:: EXERCISE BRIEF ::
Take each line below that has "Toggle" and copy it.
Segment Start: ENTRIES PROVIDED
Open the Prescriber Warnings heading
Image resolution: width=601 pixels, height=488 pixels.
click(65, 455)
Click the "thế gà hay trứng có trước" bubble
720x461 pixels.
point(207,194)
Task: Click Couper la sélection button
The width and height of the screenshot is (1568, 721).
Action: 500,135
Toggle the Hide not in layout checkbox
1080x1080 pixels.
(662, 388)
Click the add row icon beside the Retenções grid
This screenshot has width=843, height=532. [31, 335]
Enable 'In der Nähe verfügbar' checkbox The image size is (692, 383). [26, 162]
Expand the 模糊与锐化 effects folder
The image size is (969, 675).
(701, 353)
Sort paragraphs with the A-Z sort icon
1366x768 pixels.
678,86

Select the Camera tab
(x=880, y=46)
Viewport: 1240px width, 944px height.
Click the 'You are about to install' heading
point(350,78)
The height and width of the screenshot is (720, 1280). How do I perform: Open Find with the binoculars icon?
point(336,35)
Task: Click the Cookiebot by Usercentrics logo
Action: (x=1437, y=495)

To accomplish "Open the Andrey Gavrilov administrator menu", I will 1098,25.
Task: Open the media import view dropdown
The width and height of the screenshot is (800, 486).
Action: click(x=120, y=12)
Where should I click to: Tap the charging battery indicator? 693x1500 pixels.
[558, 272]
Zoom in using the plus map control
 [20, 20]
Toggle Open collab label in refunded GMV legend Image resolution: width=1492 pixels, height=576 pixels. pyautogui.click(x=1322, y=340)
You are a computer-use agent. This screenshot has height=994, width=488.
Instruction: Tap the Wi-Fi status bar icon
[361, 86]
Segment End: ENTRIES PROVIDED
:: RESPONSE TO THIS EXERCISE ::
Toggle the Hide not in layout checkbox
Toggle Open collab label in refunded GMV legend Image resolution: width=1492 pixels, height=576 pixels. pyautogui.click(x=1322, y=340)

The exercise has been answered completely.